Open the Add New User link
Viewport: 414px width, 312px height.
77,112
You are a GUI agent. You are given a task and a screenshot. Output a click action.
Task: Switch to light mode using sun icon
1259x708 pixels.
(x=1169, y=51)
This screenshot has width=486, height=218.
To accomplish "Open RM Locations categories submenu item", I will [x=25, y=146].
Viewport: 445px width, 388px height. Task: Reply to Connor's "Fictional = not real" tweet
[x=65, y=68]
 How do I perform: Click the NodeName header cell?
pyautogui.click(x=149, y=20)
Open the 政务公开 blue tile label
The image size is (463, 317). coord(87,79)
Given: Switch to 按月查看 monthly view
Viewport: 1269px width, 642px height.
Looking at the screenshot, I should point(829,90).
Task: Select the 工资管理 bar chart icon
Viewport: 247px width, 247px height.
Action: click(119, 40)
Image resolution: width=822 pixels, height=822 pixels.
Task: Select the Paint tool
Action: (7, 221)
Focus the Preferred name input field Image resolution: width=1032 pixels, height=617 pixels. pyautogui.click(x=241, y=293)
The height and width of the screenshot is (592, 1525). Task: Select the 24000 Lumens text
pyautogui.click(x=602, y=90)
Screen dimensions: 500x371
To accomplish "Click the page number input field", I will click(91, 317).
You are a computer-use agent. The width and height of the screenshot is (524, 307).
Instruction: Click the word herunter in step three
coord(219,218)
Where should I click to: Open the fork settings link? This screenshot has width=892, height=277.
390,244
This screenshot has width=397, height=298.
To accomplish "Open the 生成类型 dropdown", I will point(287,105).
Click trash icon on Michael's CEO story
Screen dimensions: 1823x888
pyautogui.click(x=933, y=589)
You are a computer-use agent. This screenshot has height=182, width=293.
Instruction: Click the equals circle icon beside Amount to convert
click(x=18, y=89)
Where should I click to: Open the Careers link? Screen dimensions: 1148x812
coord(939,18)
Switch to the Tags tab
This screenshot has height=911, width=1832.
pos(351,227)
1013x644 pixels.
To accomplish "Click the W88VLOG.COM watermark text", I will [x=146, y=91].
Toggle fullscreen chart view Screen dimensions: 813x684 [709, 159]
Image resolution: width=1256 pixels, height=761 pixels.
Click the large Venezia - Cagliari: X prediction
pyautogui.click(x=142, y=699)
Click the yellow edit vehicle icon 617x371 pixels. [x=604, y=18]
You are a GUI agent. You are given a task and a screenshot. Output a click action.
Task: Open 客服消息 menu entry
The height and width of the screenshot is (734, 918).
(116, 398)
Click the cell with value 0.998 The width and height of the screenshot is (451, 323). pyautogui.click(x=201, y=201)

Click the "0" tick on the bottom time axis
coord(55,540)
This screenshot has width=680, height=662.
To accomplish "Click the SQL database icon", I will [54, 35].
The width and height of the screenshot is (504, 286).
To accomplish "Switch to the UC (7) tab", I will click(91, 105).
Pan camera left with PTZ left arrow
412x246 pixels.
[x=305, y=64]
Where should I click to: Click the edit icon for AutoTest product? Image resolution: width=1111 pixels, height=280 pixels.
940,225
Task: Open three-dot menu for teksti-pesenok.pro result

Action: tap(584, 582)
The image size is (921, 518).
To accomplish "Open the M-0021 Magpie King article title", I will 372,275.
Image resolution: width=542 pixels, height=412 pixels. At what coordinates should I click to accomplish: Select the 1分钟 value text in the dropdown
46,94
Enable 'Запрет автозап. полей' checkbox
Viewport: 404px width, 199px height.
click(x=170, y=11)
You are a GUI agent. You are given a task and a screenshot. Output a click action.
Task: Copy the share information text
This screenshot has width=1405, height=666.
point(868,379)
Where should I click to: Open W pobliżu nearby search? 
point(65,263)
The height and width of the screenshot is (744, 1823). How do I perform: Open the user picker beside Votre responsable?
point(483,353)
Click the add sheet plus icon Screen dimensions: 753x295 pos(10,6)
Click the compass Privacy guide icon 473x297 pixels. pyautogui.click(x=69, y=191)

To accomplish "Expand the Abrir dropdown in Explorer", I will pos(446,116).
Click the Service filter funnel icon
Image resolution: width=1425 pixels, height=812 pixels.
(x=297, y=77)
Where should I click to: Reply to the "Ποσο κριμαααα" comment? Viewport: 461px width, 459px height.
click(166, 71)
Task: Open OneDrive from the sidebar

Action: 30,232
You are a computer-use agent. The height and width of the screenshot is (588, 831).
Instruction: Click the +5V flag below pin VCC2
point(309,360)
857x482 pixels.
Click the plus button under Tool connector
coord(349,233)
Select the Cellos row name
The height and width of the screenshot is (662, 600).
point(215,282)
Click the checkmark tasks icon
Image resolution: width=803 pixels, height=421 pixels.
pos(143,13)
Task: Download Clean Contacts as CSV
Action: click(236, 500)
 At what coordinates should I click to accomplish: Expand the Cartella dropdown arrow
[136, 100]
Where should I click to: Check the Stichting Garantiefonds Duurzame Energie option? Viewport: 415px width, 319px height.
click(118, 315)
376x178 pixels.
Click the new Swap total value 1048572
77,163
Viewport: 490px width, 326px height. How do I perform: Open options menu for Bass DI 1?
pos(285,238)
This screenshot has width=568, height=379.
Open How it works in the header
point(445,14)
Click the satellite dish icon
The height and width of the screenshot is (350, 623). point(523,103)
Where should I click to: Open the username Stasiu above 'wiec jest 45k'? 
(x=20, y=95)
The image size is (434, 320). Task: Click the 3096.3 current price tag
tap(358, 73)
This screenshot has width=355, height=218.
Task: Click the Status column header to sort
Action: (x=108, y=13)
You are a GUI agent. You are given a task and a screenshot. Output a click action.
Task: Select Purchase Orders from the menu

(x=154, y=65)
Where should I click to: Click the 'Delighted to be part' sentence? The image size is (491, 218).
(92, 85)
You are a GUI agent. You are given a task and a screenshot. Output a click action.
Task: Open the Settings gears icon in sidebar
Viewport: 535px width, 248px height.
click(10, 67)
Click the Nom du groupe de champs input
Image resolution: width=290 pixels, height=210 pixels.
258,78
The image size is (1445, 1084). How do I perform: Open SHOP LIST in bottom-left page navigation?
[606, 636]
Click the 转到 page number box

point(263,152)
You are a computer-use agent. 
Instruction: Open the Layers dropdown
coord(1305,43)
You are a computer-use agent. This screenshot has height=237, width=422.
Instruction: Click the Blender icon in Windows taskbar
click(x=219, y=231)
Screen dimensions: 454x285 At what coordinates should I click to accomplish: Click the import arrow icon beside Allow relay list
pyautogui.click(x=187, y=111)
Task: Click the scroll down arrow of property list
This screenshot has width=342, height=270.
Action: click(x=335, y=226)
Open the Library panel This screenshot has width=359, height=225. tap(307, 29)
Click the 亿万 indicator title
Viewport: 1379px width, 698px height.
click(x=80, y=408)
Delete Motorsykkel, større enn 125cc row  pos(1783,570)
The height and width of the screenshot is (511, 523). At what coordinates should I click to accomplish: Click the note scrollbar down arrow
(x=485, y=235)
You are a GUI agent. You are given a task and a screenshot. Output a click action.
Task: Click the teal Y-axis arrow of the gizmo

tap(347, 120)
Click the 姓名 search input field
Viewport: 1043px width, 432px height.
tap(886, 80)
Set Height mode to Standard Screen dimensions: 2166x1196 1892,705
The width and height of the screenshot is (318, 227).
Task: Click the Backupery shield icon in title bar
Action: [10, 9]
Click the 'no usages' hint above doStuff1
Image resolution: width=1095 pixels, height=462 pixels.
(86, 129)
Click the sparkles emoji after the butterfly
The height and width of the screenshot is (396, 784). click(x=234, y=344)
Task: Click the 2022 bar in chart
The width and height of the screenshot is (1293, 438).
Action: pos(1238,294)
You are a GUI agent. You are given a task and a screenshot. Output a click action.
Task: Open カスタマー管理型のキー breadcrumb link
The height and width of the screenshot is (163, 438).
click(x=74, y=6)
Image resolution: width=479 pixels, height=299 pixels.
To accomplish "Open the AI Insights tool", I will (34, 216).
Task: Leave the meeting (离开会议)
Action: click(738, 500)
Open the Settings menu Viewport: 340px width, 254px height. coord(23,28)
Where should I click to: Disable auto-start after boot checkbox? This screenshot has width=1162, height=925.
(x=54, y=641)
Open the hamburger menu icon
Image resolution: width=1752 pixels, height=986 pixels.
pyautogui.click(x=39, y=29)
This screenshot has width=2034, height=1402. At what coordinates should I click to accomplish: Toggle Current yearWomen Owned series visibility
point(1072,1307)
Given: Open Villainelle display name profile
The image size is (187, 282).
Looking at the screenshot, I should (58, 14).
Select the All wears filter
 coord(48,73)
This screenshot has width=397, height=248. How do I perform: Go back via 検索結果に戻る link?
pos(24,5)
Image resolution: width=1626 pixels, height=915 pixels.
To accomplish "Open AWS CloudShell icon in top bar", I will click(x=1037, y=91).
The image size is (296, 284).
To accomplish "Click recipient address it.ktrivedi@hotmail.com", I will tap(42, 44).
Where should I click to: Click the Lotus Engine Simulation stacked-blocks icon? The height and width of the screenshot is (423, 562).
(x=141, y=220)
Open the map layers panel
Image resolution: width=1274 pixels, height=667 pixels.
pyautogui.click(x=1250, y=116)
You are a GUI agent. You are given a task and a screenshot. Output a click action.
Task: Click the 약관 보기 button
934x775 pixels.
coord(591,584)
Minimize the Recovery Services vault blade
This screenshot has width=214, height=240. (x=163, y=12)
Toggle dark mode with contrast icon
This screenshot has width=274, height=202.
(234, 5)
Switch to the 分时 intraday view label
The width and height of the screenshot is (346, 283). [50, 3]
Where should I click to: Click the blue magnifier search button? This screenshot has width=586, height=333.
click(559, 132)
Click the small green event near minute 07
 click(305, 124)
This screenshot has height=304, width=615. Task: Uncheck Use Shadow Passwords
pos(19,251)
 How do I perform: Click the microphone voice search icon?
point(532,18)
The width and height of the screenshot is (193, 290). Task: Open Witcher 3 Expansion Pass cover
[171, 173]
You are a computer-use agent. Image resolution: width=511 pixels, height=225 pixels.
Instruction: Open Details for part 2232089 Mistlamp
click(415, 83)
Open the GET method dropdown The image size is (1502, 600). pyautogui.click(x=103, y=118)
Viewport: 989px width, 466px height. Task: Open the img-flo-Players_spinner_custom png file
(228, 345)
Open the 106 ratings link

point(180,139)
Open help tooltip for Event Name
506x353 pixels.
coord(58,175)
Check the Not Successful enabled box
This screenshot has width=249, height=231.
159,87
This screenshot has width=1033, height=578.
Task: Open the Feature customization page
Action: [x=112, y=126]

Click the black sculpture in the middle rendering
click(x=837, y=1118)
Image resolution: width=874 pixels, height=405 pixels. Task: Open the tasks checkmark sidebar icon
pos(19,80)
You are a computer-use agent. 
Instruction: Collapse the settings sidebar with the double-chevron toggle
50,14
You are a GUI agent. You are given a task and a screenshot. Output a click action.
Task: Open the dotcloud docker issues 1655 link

################

* EXERCISE PROMPT: Recast the items above as a Markdown table, covering the stretch from the start through the line containing "will [x=25, y=146].". Use the columns Row and Line, number each line, and leave out blank lines.

* FINISHED TASK:
| Row | Line |
|---|---|
| 1 | Open the Add New User link |
| 2 | Viewport: 414px width, 312px height. |
| 3 | 77,112 |
| 4 | You are a GUI agent. You are given a task and a screenshot. Output a click action. |
| 5 | Task: Switch to light mode using sun icon |
| 6 | 1259x708 pixels. |
| 7 | (x=1169, y=51) |
| 8 | This screenshot has width=486, height=218. |
| 9 | To accomplish "Open RM Locations categories submenu item", I will [x=25, y=146]. |